5/16/23

Tonsillolith - Ness Healy

My doctor assured me that the white gunk congealing at the back of my throat was not tonsillitis after all. It was merely a build-up of tonsil stones; small, calcified clumps of debris ensnared in the tonsillar crypts. They were harmless, she promised, and waved off my concern for my torn, bloody throat with a pamphlet boasting the Six Best Water Picks for Under A Hundred Bucks.

I purchased Water Pick No. 4 from the list. It was a device hitherto unknown to me, but confidently declared it could evict even the most stubborn stones. I eagerly angled it towards my swollen tonsils. A limp stream of water nudged the inflamed surface, but otherwise did nothing to dislodge the debris.

I returned to my previous extraction method. Crouching in front of the bathroom mirror, jaw wrenched so wide it looked dislocated. One hand glaring a torch down the back of my gullet, the other excavating pungent pellets from the crevices. It was a painful endeavor, and left my throat crimson as a raw kidney. But the process begot some temporary relief from the maddening, constant sensation of having something stuck in my throat.

As the weeks wore on, both the size and frequency of my tonsil stones increased. They began smaller than caviar, with a faint funk of morning breath. Now they were as large as polyps, secreting a bile-yellow liquid and the nauseating stench of rotted meat. Some stones took almost an hour to extract, and I began neglecting social obligations to spend the evening mining my own throat.

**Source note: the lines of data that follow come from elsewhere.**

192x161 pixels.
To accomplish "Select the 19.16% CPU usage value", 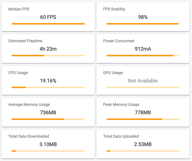I will [x=48, y=81].
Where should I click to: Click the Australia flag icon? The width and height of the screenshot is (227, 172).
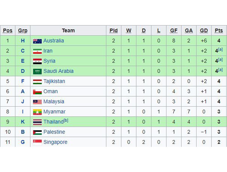coord(37,41)
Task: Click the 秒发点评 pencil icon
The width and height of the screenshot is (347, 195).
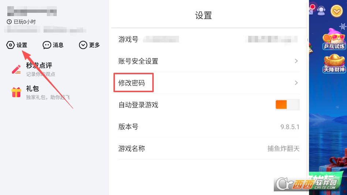Action: tap(16, 69)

The thought that I’d been going about my regular activities full of these foul nuggets was mortifying. Were my sales lagging because their odors plagued my clients whenever I spoke? Were they the reason my dates shirked from my attempts to kiss them? Each bloodstained morsel I spat up seemed responsible for another failure.

One storm-beaten evening, after eschewing an insistent invitation to dinner at my parents’ house, I was besieged by an especially obstinate stone. No amount of scraping or probing could displace it. I gargled enough saltwater to fill an ocean. But it clung to my throat like a mollusk.

It grew difficult to breathe. The stone was smug and snug in the fissures of my tonsils. I clawed at the surrounding flesh, yet it remained unperturbed. I swigged a stinging cap of mouthwash and a violent cough tore through my esophagus.

A single, decaying molar rattled into the sink.

My hand trembled towards my teeth. All were accounted for. Yet the rotting mass in the sink was unmistakably a human molar.

I swallowed a beam of torchlight. The roof of my throat, once plump and pink, resembled the barnacled hull of a boat. Rows upon rows of festering white stones were encrusted in every crack and cranny. Like barnacles, the calcified stones had a dark, gaping center.

In each blackened center sat a moldering, human tooth.

Ness is an English Lit. & Creative Writing undergrad based in Scotland. Though not part of the dentistry profession, Ness has a fascination with all things Teeth.